KIN-Cooperations
Illegal Cooperation and Kinship Dynamics – An Anthropological Analysis of al-Rasidiya in Germany
Project Description
The topic of so-called clan crimes has been the subject of intense discussion for many years in Germany. Although the German authorities have viewed criminality within Arab clans, or what they referred to in the 1990s as ‘Lebanese-Kurdish clans,’ as a security threat, relatively few empirical studies on the legal, social, and cultural aspects of the phenomenon have been done to date. This has led to confusion about the nature of the clans and their hierarchy, with many blaming clan leaders and members for organising crime or, at the very least, complicity by remaining silent and refusing to cooperate with the police.

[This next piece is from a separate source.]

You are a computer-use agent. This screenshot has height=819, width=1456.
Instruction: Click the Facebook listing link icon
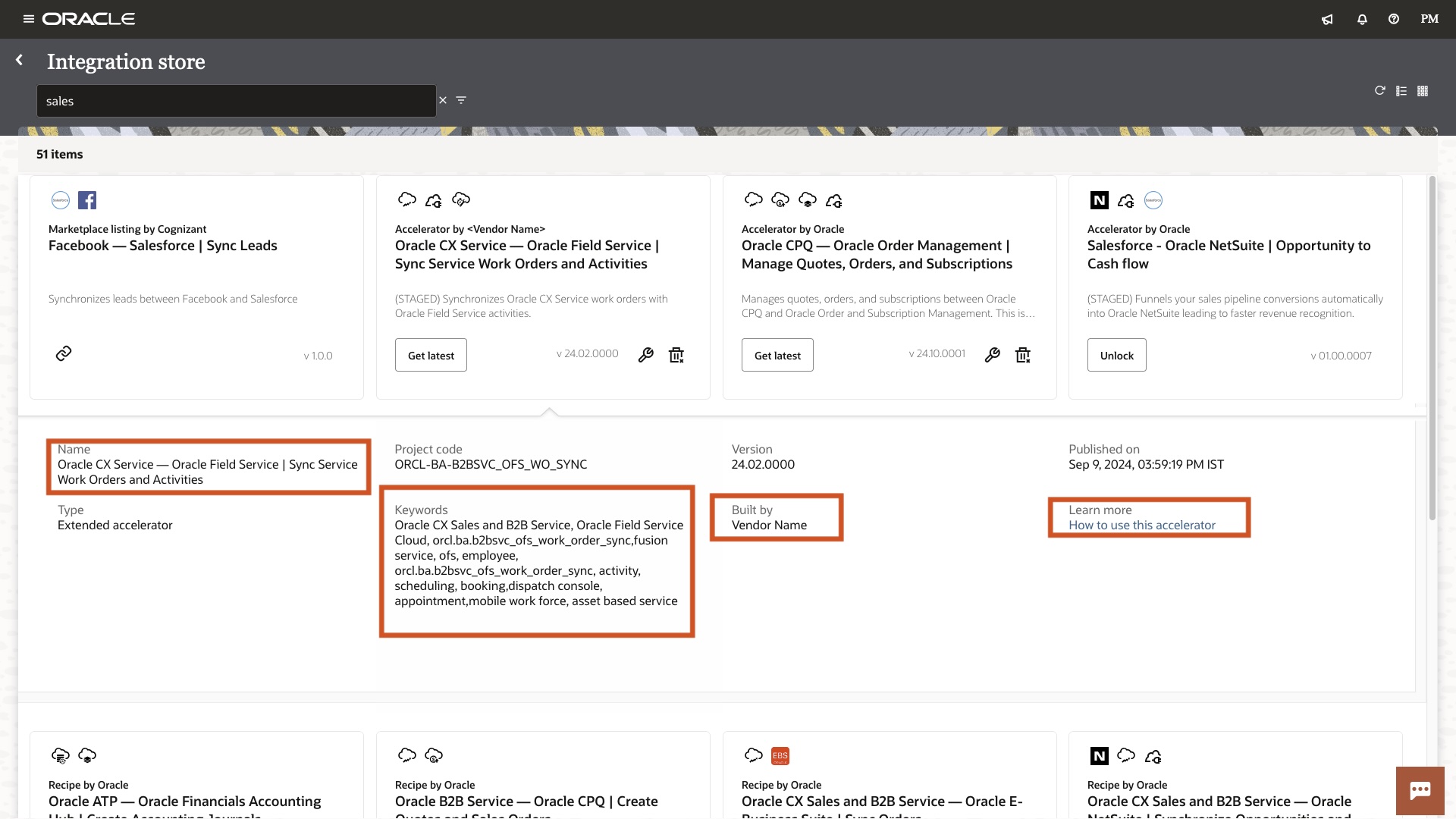pyautogui.click(x=64, y=353)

This project attempts to counter the lack of scholarly inquiry and add empirically-grounded findings to the ongoing debate on clan crimes in Germany. Contrary to common public discourse, I argue that criminal activity is confined to a small subgroup of the clans, known in Arabic as bayts (sub-sub clans, lit., in Arab homes), which comprise three or four generations. Each clan contains several lineages (hamulas) and clan subsections (fakhdhs), which are in turn subdivided into several bayts. Generally, criminal activity is organised at the bayt level rather than the clan level. The clans as a whole are not organising the criminal activities hierarchically, systematically, or centrally. From this argument two central questions develop:
Key Questions
- Why do some bayts develop organised criminal networks while others do not, even though they share identical immigrant histories, family structures, cultural traditions, and religious orientations?
- Is it possible that certain types of criminal ‘know-how’ and behavior are passed down and altered from one generation to the next?
Key Goals
- To provide a holistic understanding of socio-cultural features, kinship dynamics, and economic networks that influence the development of clan crimes in Germany.
- To open a view on how some bayts have evolved into highly successful models of criminal organisation, capitalising on their existing social resources and networks to facilitate criminal activities in Germany and beyond, specifically through the operation of an organised transaction crime regime dealing with various drug markets, tax evasion, prostitution, money laundering, gambling, and trafficking.
- To reveal insights on the ways in which criminal knowledge, organisation, and hierarchy are passed down from one generation to the next. This will provide knowledge of how to break the cycle of intergenerational transmission of crime and violence.